Unite.ci ; Depuis le 8 Décembre 2021, la conférence des clubs de paix ( CCP) a entamé une tournée de sensibilisation sur la gouvernance universitaire dans plusieurs universités ivoiriennes notamment l’université Félix Houphouët Boigny, l’université nangui Abrogoua et celle de l’université Alassane Ouattara s’est déroulée dans la salle de conférence de la vice présidence de l’université Alassane Ouattara de Bouaké.
La conférence des clubs de paix a initié ces séances de travaux avec le personnel administratif de l’université Alassane Ouattara-Bouaké ainsi que des étudiants pour déterminer des mécanismes fiables et pertinentes pour comprendre l’origine des violences dans les universités ivoiriennes. Ces séances de travaux ont eu lieu le mardi 14 Décembre et a regroupé une trentaine de participants.

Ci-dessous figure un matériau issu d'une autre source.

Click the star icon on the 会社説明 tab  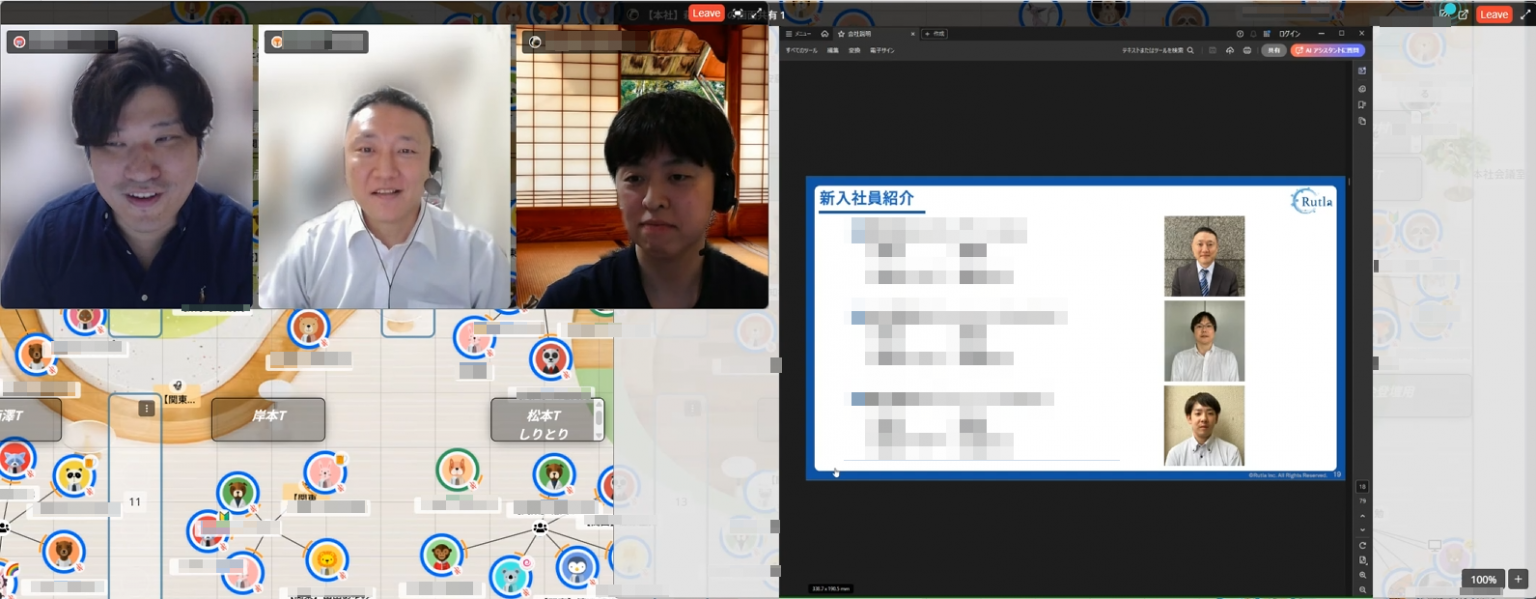(841, 34)
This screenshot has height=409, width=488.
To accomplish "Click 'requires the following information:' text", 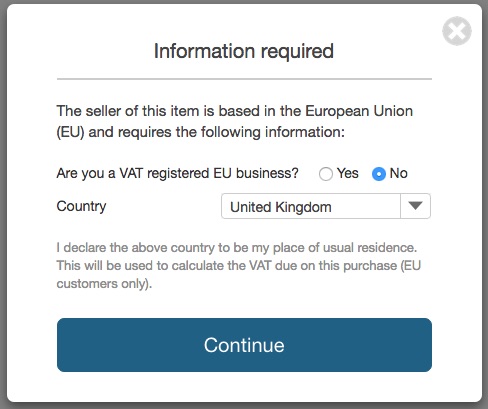I will tap(231, 132).
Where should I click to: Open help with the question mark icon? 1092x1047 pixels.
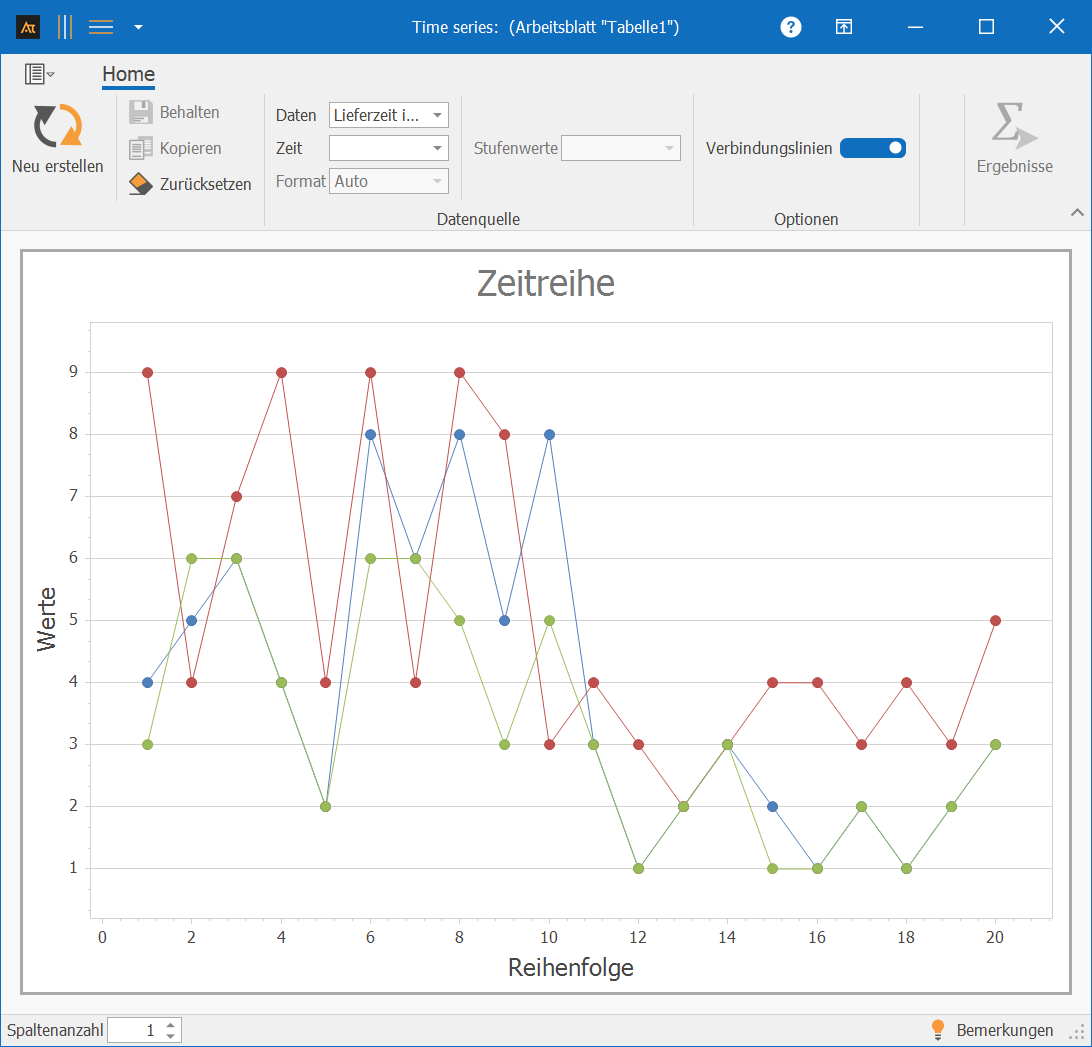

Koffi Stéphanie présidente de la conférence des club de paix de Côte d’Ivoire a expliqué que la conférence des clubs de paix est née après la crise post électorale afin d’assainir l’espace universitaire ». Les clubs de paix ont été créer par l’Onuci afin de mener des activités sur la culture de la paix afin de pacifier l’espace universitaire gage de paix pour une meilleure condition d’apprentissage et d’éducation. Les problèmes sont profond et énormes et c’est ce qui entraîne la récurrence des conflits au seins de l’université. À travers cette action nous voulons comprendre l’origine de ces discordes afin de trouver des solutions idoines pour assainir le milieu en mettant tous les acteurs ensemble afin de réfléchir sur l’évolution des universités. Cela permettra aux universités ivoiriennes d’êtres compétitive sur le marché de l’emploi », a t-elle souligné.
Pour sa part Marie Ange Saleï, présidente du réseaux des doctorants de l’université Alassane Ouattara-Bouaké, a énuméré quelques problèmes dont sont victimes les étudiants. » On a remarqué que dans les rapports administration, Pat et étudiants, il y’a une crise de confiance et c’est ce qui est à l’origine de certains boycott des décisions prises par l’administration. Aussi faut il noter que des violences sont impunis et cela est à l’origine du fait que certains étudiants se sentent léser et cherche à se faire justice eux même », a t-elle indiqué.
Professeur Kamagaté Ba Sidiki chef de service de la pédagogie et de la vie universitaire de l’université Alassane Ouattara a salué cette initiative et souhaiterais qu’une campagne de sensibilisation soit organisé regroupant plusieurs étudiants et administrations pour mieux comprendre les causes de ces violences.